Once you’ve overstayed your tourist visa you will be subject to a fine of R$100 per day that you overstay, with the maximum fine being R$10,000. Whether you overstay 100 days or 10 years the fine is the same.
When you leave Brazil via airport, if they notice that you’ve overstayed they will take you into the back room and make you sign a form acknowledging that you’ve overstayed and that you agree to paying the fine. They will also leave a nasty stamp in your passport saying that you’ve overstayed and that you have an outstanding fine. Make sure you have the form they give you with you when you return to Brazil in order to avoid complications.
You’re technically supposed to pay this fine at a Banco do Brasil outside of Brazil, but in practice you’ll probably pay this fine when you try to reenter Brazil. If the immigration officer notices that you’ve overstayed he will hold onto your passport while you go to a bank or casa loterica to pay your fee. In some cases people have been sent back on the plane they came in on because their flight arrived in the middle of the night when banks were closed and the immigration officer didn’t want to be responsible for them. To avoid complications, bring Reais with you and arrive during normal business hours.
It’s also possible to go to the airport a day before your flight and pay the fine so that you don’t have to do this on the way back.
It’s worth noting that once you overstay your tourist visa you have committed an administrative infraction and have achieved irregular status.
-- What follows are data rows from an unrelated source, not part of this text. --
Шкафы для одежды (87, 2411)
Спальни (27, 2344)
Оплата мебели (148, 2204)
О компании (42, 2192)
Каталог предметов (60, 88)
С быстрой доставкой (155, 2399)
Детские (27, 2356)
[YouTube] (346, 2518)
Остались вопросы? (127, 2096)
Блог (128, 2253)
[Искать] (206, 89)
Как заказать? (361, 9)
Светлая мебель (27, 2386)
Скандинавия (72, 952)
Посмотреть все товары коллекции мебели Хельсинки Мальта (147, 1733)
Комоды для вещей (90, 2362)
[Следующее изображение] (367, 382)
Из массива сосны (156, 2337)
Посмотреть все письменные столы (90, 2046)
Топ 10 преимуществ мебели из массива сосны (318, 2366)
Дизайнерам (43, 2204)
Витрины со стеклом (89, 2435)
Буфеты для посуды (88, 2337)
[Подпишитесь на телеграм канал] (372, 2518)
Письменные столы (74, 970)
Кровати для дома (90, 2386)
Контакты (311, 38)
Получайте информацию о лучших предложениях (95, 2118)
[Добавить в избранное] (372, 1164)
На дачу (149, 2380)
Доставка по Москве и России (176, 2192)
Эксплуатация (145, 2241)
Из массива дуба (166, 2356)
The penalty if you are caught is deportation and you will not be allowed back in until your period starts over.
On the rare occasion that a foreigner is caught by the authorities having overstayed their visa, they will typically be referred to the Federal Police and given between 3 and 8 days to leave the country.
Can I Get Married After Overstaying My Tourist Visa?
It is possible to marry to a Brazilian in Brazil regardless of how much time you have overstayed, as this is viewed as a fundamental human right. This is the law of the land, but cartórios in the state of Rio de Janeiro have decided to not process marriages where the foreigner has overstayed their tourist visa. In this case you will need a court order to override their incorrect interpretation of the law.
When is the Next Time They’re Going to Give Amnesty?
There was a proposal that would’ve given amnesty to illegal foreigners in Brazil that was tabled on January 31, 2015. There is no indication as to when the motion will be considered again. View the proposal here.
Laws Governing the Brazilian Tourist Visa
Update: A law passed in May 2017 that went into effect in November 2017 made some changes to the foreigner code. Previously, LEI Nº 6.815, DE 19 DE AGOSTO DE 1980. was the law which governed foreigner activities in Brazil. This law has been revoked and superceded by Projeito de Lei 13445 / 2017, which establishes the Lei da Migração or Migration Law.
A careful reading of this law would solve much of the confusion that people bring to this page. The rest of the confusion could be cleared up with uniform application of processes dictated by the laws as they are written.
What You Can and Can’t Do on a Tourist Visa
Article 9 states that tourist visas are granted to those who don’t intend on immigrating and aren’t aiming to participate in paid activities in Brazil.
Article 98 clarifies that you’re forbidden from partaking in paid activities in Brazil under a tourist visa.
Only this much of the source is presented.